The thing that confused me a bit about the book was that I thought it was going to be pure science fiction but then there's Jonas with the special powers to see colour and to receive and feel memories.  I don't know, I guess it's not necessarily bad, just a bit disorienting.  I liked the book, but I was a bit disappointed that it was a bit simplistic, I guess.  Maybe because it's a children's book and it's supposed to be that way?  I just felt that the events leading to the ending were just.. that's it?  It gave me that sort of feeling.  But I actually liked the ending, in that Jonas was not able to magically fix or overturn the system.  The solution is smaller, more personal, but its effects still resound to the community and to the reader.

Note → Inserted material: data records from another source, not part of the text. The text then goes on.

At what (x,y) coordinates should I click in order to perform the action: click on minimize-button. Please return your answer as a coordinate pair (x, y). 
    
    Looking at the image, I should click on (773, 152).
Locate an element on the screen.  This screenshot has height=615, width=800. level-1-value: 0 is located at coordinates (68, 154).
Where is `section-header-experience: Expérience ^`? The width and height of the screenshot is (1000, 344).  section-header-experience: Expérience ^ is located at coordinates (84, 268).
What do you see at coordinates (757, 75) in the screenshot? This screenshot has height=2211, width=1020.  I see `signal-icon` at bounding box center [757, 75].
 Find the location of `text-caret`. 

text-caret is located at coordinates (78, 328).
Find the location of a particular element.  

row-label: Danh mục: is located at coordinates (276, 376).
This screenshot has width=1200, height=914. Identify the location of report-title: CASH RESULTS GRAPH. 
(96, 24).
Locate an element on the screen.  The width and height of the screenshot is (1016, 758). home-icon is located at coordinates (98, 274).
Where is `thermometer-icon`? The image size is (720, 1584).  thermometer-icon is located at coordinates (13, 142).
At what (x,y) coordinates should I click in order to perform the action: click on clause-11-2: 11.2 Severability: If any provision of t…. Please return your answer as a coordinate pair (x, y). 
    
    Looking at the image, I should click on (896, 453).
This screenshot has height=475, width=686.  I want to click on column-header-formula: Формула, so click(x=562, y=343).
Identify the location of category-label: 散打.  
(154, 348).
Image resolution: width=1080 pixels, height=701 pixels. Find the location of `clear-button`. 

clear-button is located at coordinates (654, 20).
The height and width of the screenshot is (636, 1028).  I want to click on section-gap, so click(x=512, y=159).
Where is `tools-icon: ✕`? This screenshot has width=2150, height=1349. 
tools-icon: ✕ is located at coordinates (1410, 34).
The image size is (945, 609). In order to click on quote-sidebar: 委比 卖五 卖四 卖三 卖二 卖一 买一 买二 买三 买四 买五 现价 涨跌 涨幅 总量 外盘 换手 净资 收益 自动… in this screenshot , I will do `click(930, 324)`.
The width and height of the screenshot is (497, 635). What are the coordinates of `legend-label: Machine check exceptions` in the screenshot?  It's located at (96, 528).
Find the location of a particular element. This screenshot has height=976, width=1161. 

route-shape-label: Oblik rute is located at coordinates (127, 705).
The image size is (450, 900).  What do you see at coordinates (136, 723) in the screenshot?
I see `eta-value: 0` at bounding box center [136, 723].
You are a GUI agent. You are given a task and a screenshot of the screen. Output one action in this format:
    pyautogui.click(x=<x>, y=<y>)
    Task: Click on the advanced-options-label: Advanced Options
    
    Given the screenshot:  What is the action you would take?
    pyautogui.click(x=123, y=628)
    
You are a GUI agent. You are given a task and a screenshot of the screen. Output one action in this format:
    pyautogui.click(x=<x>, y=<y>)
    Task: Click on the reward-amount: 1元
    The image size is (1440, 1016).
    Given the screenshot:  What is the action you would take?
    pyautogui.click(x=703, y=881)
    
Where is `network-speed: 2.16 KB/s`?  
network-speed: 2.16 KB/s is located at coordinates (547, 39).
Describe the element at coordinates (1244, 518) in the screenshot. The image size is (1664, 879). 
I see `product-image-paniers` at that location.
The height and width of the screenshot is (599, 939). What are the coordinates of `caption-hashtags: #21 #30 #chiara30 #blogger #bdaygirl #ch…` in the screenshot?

I live in a country where we didn't really have any public libraries and when I was a kid.  Our teachers didn't really assign us any books to read in grade school and brand new ones were pretty pricey for our family.  What I'm trying to say is, I think I would have liked this better if I had read this as the intended audience, when I was a kid.  As it is, I like it, but I wasn't really blown away.

PS.  Being a completist, my next three reviews will be the companion books.  The ending was sort of a cliff hanger so I was interested to know what really happened.